● **Requirements**:
Repeat the stretch of the listing below from the line containing "The height and width of the screenshot is (742, 918)." through the line containing "pos(828,140)", both ends included.

⁂

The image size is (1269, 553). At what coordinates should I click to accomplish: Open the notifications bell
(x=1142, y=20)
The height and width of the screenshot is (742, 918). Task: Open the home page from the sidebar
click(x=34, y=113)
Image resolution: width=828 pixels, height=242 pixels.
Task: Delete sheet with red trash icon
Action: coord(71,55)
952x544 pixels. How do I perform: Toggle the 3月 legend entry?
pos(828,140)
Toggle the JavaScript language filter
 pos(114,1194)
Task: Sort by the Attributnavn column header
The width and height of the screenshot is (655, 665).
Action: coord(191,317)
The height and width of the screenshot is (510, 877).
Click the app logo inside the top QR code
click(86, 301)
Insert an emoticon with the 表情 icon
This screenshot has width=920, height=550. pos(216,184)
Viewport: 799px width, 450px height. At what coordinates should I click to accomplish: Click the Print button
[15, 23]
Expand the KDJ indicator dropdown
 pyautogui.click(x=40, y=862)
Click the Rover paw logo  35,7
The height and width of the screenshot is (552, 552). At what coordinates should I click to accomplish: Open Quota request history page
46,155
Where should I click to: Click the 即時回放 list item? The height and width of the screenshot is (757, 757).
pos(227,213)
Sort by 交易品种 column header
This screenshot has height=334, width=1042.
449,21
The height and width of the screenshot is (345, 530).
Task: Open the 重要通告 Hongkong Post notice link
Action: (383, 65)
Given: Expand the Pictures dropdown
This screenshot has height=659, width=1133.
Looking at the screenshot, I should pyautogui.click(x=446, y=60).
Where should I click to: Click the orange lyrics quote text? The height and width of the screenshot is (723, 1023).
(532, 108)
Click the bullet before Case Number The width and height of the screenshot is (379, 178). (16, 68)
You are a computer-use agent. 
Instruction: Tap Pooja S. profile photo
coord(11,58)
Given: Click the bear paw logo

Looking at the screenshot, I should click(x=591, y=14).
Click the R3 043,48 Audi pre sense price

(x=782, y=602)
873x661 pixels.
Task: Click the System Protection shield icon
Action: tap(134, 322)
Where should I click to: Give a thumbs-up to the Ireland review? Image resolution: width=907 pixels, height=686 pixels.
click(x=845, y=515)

⁂

● **Expected answer**:
The height and width of the screenshot is (742, 918). Task: Open the home page from the sidebar
click(x=34, y=113)
Image resolution: width=828 pixels, height=242 pixels.
Task: Delete sheet with red trash icon
Action: coord(71,55)
952x544 pixels. How do I perform: Toggle the 3月 legend entry?
pos(828,140)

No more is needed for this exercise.